Tyrannosaurus rex weighed roughly ten tons. Museums and films show it walking flat-footed, planting each massive foot fully before lifting the next — a gait dictated by intuition about what heavy animals do. Elephants walk flat-footed. Why not the largest land predator?
Researchers at College of the Atlantic (2026) measured leg and foot bones from four well-preserved T. rex specimens and ran three biomechanical models with different foot-strike patterns. Fossil footprints showed the deepest impressions under the toes, not the heel. The tiptoe model matched the tracks. T. rex walked digitigrade — on its toes, like a bird, not plantigrade like an elephant.
The consequences cascade. Tiptoe locomotion increased estimated top speed by approximately 20 percent, reaching 5 to 11 meters per second. The crouched posture and rapid cadence provided dynamic stability on uneven terrain. The legs functioned as shock absorbers, with the elongated metatarsals storing and releasing elastic energy at each step. A ten-ton animal moved with the mechanics of an ostrich.
The error was in the analogy. T. rex is a theropod — an archosaur, phylogenetically closer to birds than to elephants. The flat-footed model was imported from mammals, where body mass correlates with plantigrade locomotion.

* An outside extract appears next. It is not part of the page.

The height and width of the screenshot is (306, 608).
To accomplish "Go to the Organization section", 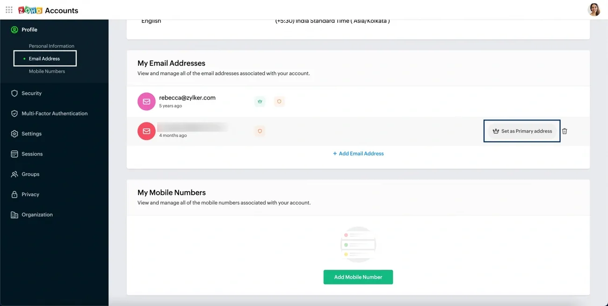I will click(37, 214).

But T. rex inherited its foot architecture from lighter bipedal ancestors, and the architecture scaled. The bones said bird. The intuition said elephant.
The general principle: when a physical trait seems obvious from body size alone, the ancestry of the structure can override the prediction. Evolutionary history constrains form more than current function suggests. A ten-ton animal walks on its toes because its ancestors did, and the architecture works at the larger scale — not because tiptoe locomotion is optimal for ten-ton bodies in the abstract, but because the specific bones, tendons, and joint geometry that produced it were already there.